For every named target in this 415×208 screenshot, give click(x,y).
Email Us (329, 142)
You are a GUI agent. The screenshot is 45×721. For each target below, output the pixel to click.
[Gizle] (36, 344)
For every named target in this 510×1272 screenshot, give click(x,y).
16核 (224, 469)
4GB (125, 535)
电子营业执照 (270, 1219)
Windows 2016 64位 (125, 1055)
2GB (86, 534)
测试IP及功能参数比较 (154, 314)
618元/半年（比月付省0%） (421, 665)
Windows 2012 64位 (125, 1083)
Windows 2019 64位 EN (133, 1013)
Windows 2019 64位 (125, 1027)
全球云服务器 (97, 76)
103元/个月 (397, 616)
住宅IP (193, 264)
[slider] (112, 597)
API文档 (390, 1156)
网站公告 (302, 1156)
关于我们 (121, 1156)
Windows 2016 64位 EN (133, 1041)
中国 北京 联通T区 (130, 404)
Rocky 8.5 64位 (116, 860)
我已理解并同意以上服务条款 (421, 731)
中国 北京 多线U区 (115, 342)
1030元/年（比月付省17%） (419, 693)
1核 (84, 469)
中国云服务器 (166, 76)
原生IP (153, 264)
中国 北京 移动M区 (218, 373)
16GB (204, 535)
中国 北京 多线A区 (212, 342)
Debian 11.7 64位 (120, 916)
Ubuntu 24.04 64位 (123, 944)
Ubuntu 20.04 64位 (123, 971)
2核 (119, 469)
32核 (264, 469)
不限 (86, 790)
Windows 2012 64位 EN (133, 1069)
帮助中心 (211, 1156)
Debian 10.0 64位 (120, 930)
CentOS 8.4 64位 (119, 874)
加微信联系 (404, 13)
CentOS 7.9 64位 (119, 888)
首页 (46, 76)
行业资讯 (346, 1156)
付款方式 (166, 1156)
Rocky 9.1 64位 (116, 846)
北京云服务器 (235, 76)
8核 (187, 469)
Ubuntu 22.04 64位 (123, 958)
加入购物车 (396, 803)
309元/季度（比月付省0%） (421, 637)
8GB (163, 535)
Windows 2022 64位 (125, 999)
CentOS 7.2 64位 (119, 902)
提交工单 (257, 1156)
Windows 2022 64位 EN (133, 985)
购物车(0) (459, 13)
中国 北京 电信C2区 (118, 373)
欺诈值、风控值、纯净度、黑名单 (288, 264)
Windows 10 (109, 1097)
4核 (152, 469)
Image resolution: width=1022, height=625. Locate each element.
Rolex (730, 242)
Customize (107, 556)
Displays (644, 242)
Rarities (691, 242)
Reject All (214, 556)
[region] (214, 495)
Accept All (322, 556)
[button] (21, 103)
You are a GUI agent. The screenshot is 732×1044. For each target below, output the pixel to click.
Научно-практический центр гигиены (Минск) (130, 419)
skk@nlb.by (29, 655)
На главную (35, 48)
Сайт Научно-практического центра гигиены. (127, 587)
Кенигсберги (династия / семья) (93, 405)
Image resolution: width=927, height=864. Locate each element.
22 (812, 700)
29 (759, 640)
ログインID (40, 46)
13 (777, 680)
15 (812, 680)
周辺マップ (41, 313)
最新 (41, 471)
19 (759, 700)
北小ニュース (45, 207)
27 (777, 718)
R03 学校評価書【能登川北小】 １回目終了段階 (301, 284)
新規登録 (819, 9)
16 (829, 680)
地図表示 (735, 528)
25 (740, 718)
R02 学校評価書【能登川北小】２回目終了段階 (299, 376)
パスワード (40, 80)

···

Convert the rows above into a two-column Markdown table headed No. and Line, numbering each line in order and omitting blank lines.

## EXPECTED OUTPUT
| No. | Line |
|---|---|
| 1 | For every named target in this 415×208 screenshot, give click(x,y). |
| 2 | Email Us (329, 142) |
| 3 | You are a GUI agent. The screenshot is 45×721. For each target below, output the pixel to click. |
| 4 | [Gizle] (36, 344) |
| 5 | For every named target in this 510×1272 screenshot, give click(x,y). |
| 6 | 16核 (224, 469) |
| 7 | 4GB (125, 535) |
| 8 | 电子营业执照 (270, 1219) |
| 9 | Windows 2016 64位 (125, 1055) |
| 10 | 2GB (86, 534) |
| 11 | 测试IP及功能参数比较 (154, 314) |
| 12 | 618元/半年（比月付省0%） (421, 665) |
| 13 | Windows 2012 64位 (125, 1083) |
| 14 | Windows 2019 64位 EN (133, 1013) |
| 15 | Windows 2019 64位 (125, 1027) |
| 16 | 全球云服务器 (97, 76) |
| 17 | 103元/个月 (397, 616) |
| 18 | 住宅IP (193, 264) |
| 19 | [slider] (112, 597) |
| 20 | API文档 (390, 1156) |
| 21 | 网站公告 (302, 1156) |
| 22 | 关于我们 (121, 1156) |
| 23 | Windows 2016 64位 EN (133, 1041) |
| 24 | 中国 北京 联通T区 (130, 404) |
| 25 | Rocky 8.5 64位 (116, 860) |
| 26 | 我已理解并同意以上服务条款 (421, 731) |
| 27 | 中国 北京 多线U区 (115, 342) |
| 28 | 1030元/年（比月付省17%） (419, 693) |
| 29 | 1核 (84, 469) |
| 30 | 中国云服务器 (166, 76) |
| 31 | 原生IP (153, 264) |
| 32 | 中国 北京 移动M区 (218, 373) |
| 33 | 16GB (204, 535) |
| 34 | 中国 北京 多线A区 (212, 342) |
| 35 | Debian 11.7 64位 (120, 916) |
| 36 | Ubuntu 24.04 64位 (123, 944) |
| 37 | Ubuntu 20.04 64位 (123, 971) |
| 38 | 2核 (119, 469) |
| 39 | 32核 (264, 469) |
| 40 | 不限 (86, 790) |
| 41 | Windows 2012 64位 EN (133, 1069) |
| 42 | 帮助中心 (211, 1156) |
| 43 | Debian 10.0 64位 (120, 930) |
| 44 | CentOS 8.4 64位 (119, 874) |
| 45 | 加微信联系 (404, 13) |
| 46 | CentOS 7.9 64位 (119, 888) |
| 47 | 首页 (46, 76) |
| 48 | 行业资讯 (346, 1156) |
| 49 | 付款方式 (166, 1156) |
| 50 | Rocky 9.1 64位 (116, 846) |
| 51 | 北京云服务器 (235, 76) |
| 52 | 8核 (187, 469) |
| 53 | Ubuntu 22.04 64位 (123, 958) |
| 54 | 加入购物车 (396, 803) |
| 55 | 309元/季度（比月付省0%） (421, 637) |
| 56 | 8GB (163, 535) |
| 57 | Windows 2022 64位 (125, 999) |
| 58 | CentOS 7.2 64位 (119, 902) |
| 59 | 提交工单 (257, 1156) |
| 60 | Windows 2022 64位 EN (133, 985) |
| 61 | 购物车(0) (459, 13) |
| 62 | 中国 北京 电信C2区 (118, 373) |
| 63 | 欺诈值、风控值、纯净度、黑名单 (288, 264) |
| 64 | Windows 10 (109, 1097) |
| 65 | 4核 (152, 469) |
| 66 | Image resolution: width=1022, height=625. Locate each element. |
| 67 | Rolex (730, 242) |
| 68 | Customize (107, 556) |
| 69 | Displays (644, 242) |
| 70 | Rarities (691, 242) |
| 71 | Reject All (214, 556) |
| 72 | [region] (214, 495) |
| 73 | Accept All (322, 556) |
| 74 | [button] (21, 103) |
| 75 | You are a GUI agent. The screenshot is 732×1044. For each target below, output the pixel to click. |
| 76 | Научно-практический центр гигиены (Минск) (130, 419) |
| 77 | skk@nlb.by (29, 655) |
| 78 | На главную (35, 48) |
| 79 | Сайт Научно-практического центра гигиены. (127, 587) |
| 80 | Кенигсберги (династия / семья) (93, 405) |
| 81 | Image resolution: width=927, height=864. Locate each element. |
| 82 | 22 (812, 700) |
| 83 | 29 (759, 640) |
| 84 | ログインID (40, 46) |
| 85 | 13 (777, 680) |
| 86 | 15 (812, 680) |
| 87 | 周辺マップ (41, 313) |
| 88 | 最新 (41, 471) |
| 89 | 19 (759, 700) |
| 90 | 北小ニュース (45, 207) |
| 91 | 27 (777, 718) |
| 92 | R03 学校評価書【能登川北小】 １回目終了段階 (301, 284) |
| 93 | 新規登録 (819, 9) |
| 94 | 16 (829, 680) |
| 95 | 地図表示 (735, 528) |
| 96 | 25 (740, 718) |
| 97 | R02 学校評価書【能登川北小】２回目終了段階 (299, 376) |
| 98 | パスワード (40, 80) |